Background: As costs of cancer care rise, the importance of documenting value in oncology increases. Proton beam radiotherapy (PBT) has the potential to reduce toxicities in cancer patients, but is relatively expensive and unproven. Evaluating quality of life (QOL) and patient-reported outcomes (PROs) is essential to establishing PBT's "value" in oncologic therapy. The goal of this systematic review was to assess QOL and PROs in patients treated with PBT.
Methods: Preferred Reporting Items for Systematic Reviews and Meta-Analyses (PRISMA)-guided systematic searches were conducted.

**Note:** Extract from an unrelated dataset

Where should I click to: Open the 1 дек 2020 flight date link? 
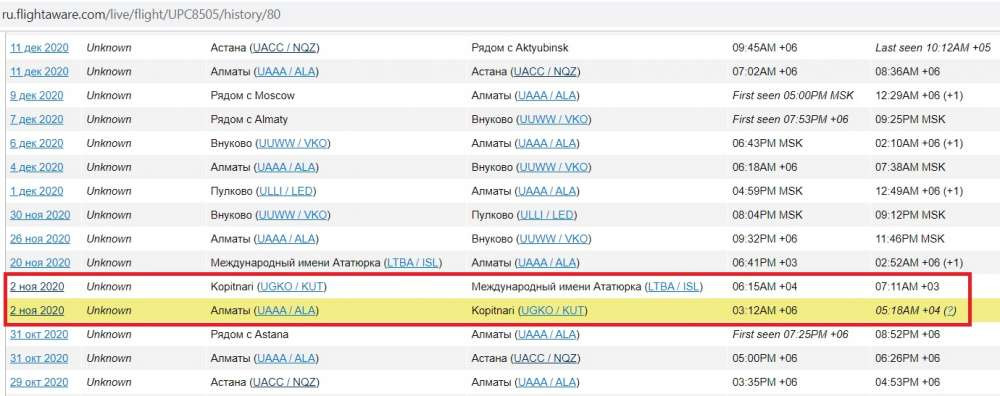(36, 191)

The PubMed search engine was the primary data source, along with publications found from references of selected articles, and articles known to the authors published through 2017. Seventeen original investigations were found to have sufficient focus and relevance to be incorporated into the systematic review.

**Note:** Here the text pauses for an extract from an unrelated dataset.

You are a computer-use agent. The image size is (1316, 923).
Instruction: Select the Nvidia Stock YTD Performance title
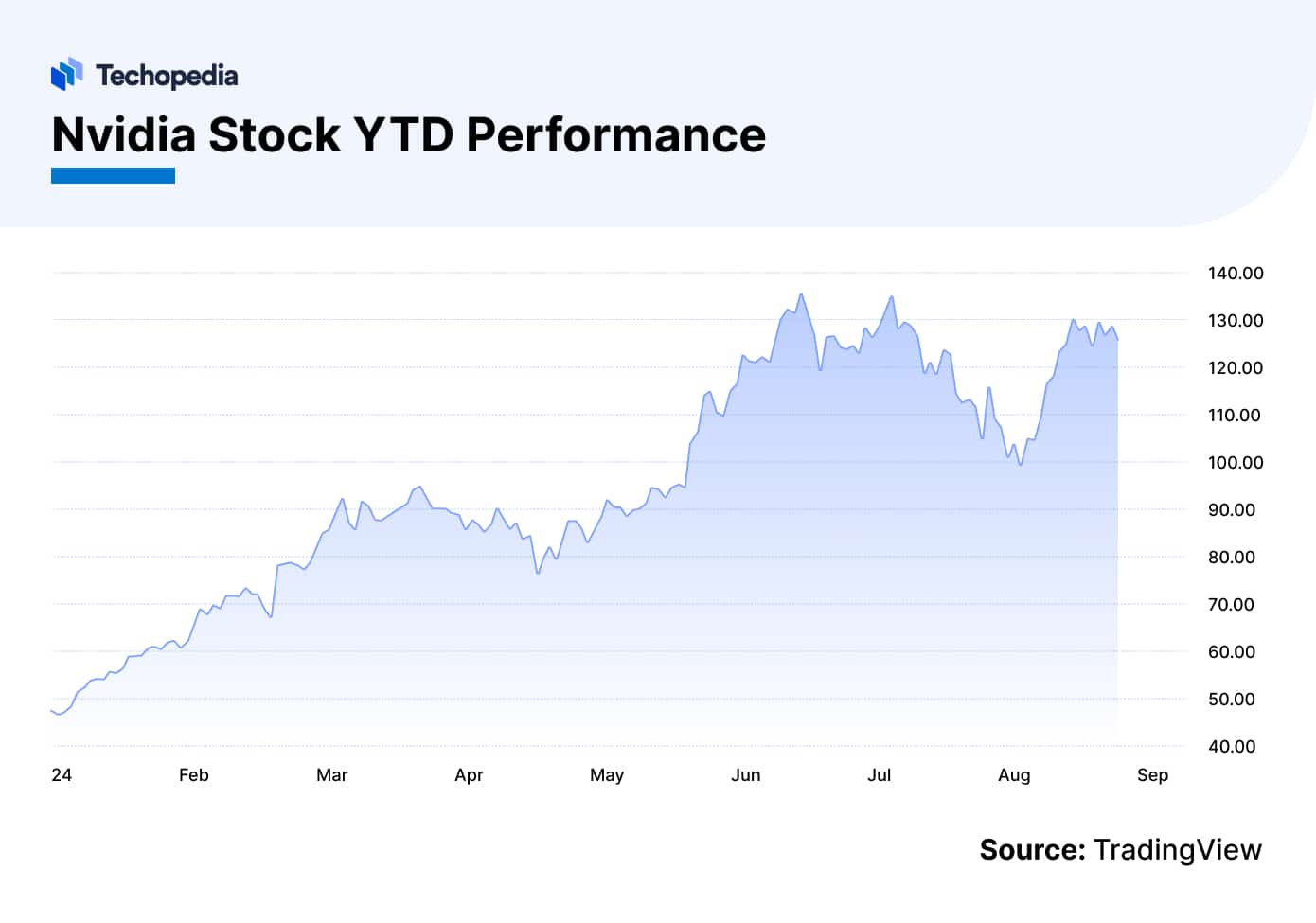point(409,134)
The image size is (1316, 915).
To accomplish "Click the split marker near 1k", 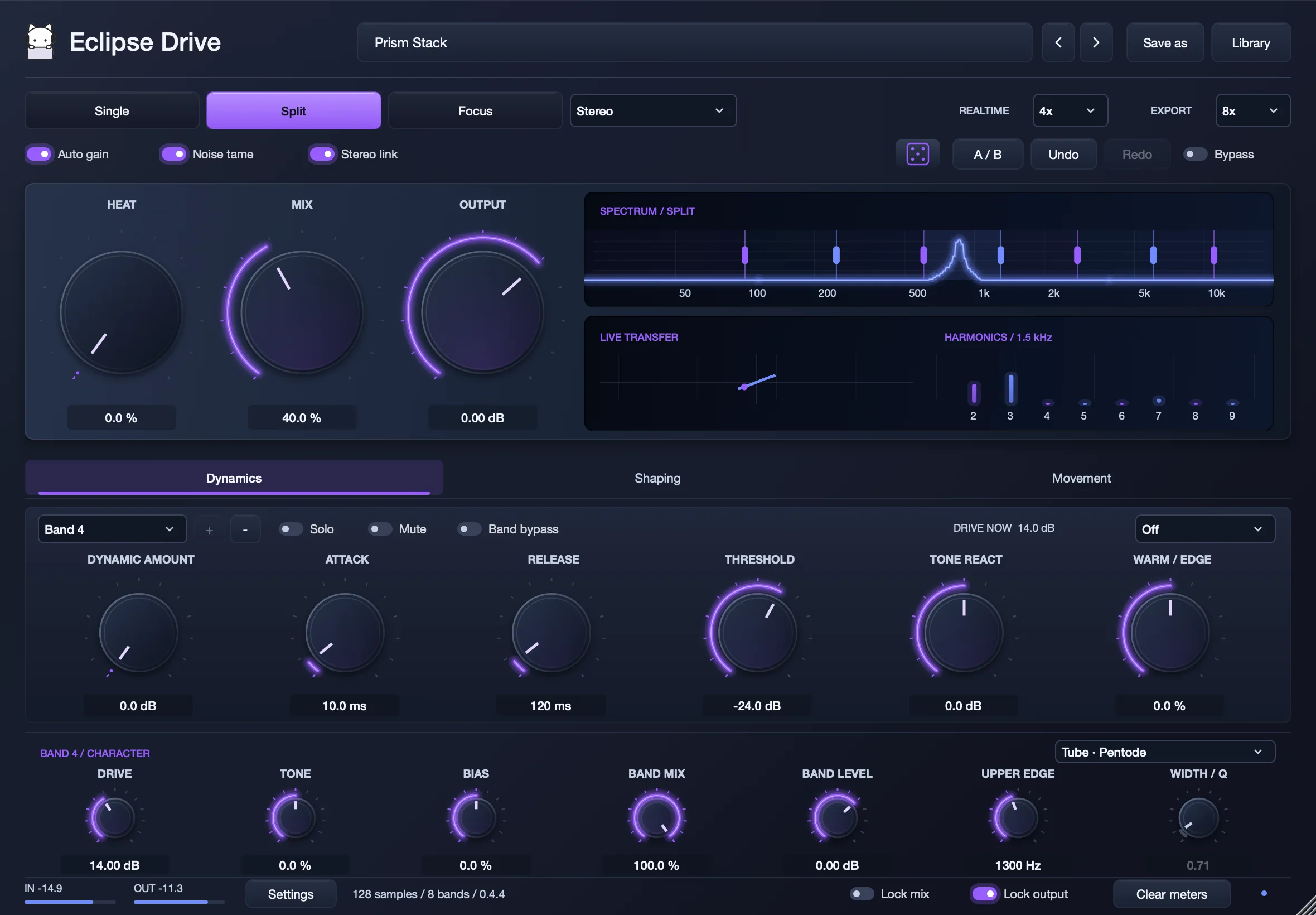I will 1000,254.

Results: Studies of skull base (n = 1), brain (n = 1), head/neck (n = 1), lung (n = 1), breast (n = 2), prostate (n = 8), and pediatric (n = 3) malignancies treated with PBT that met eligibility criteria were included. QOL did not deteriorate during PBT for skull base and after PBT for brain tumors, respectively. PROs were higher for PBT than photon-based radiotherapy for both head/neck and lung cancer. Patient-reported breast cosmesis was appropriate after PBT and comparable to photon modalities. PBT in various settings of prostate cancer displayed an expected post-therapy decline; one study showed improved PROs (rectal urgency, bowel frequency) for PBT, and two others showed PROs/QOL comparable with other modalities. Pediatric studies demonstrated improvements in QOL during therapy, with additional increases thereafter.

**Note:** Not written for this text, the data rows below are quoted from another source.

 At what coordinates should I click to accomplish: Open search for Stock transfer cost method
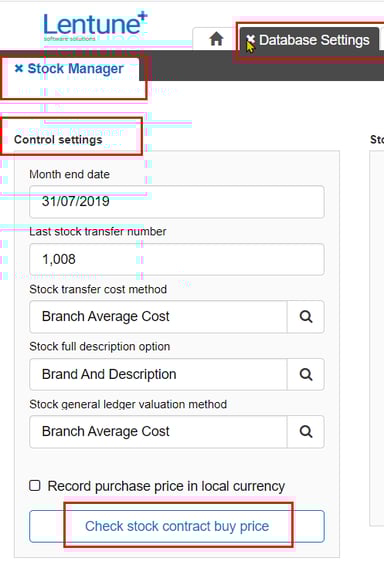coord(306,317)
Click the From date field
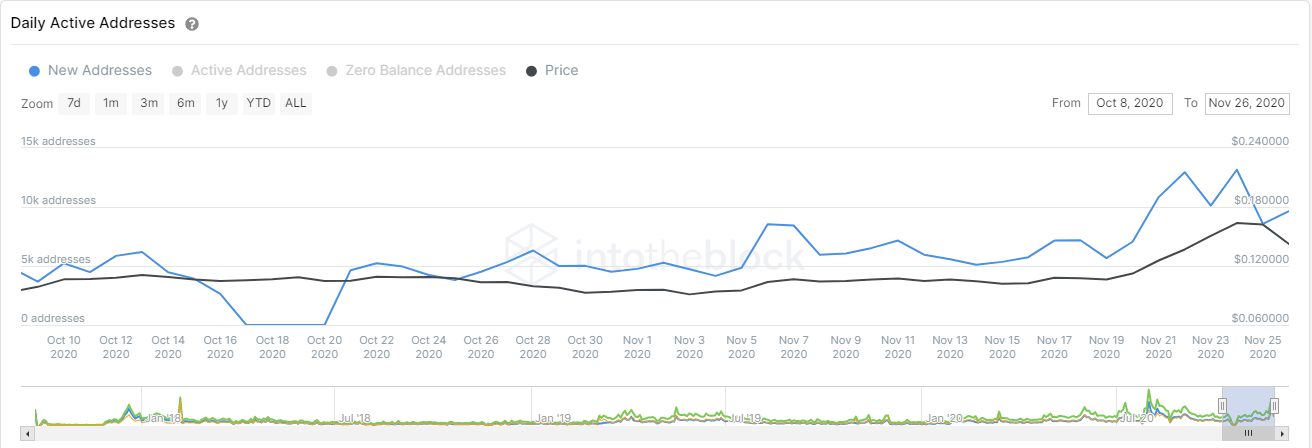 [x=1130, y=103]
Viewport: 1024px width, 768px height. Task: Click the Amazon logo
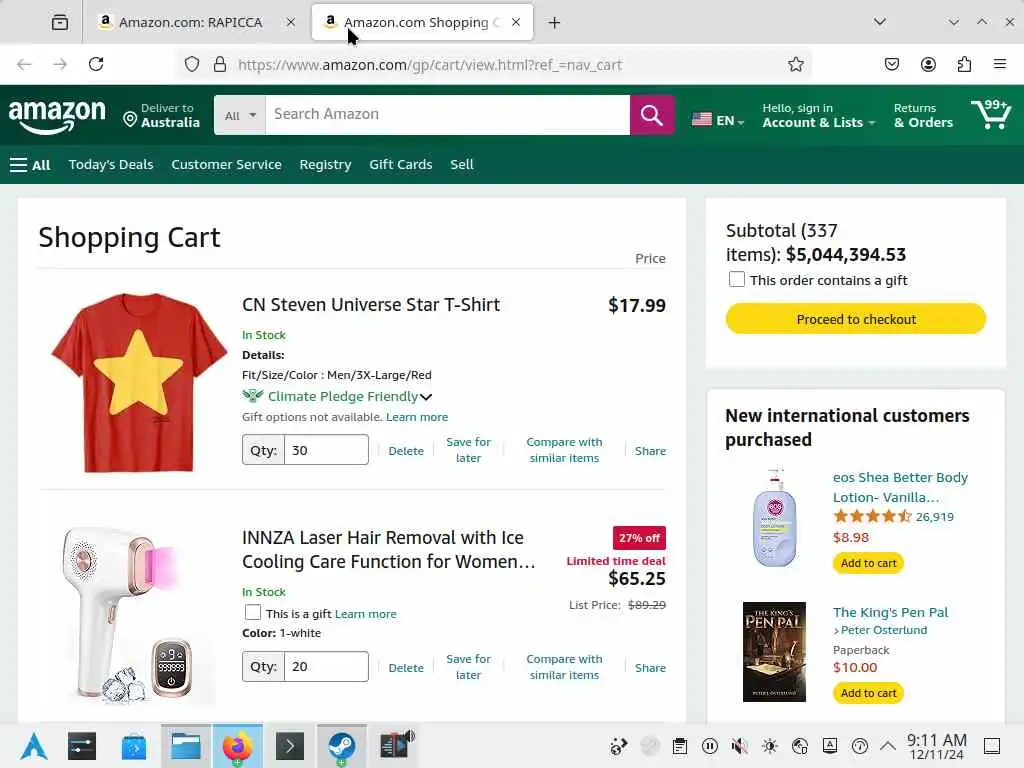pyautogui.click(x=57, y=116)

Conclusions: Based on limited data, PBT provides favorable QOL/PRO profiles for select brain, head/neck, lung, and pediatric cancers; measures for prostate and breast cancers were more modest. These results have implications for cost-effective cancer care and prudently designed QOL evaluation in ongoing trials, which are discussed. Future data could substantially change the conclusions of this review.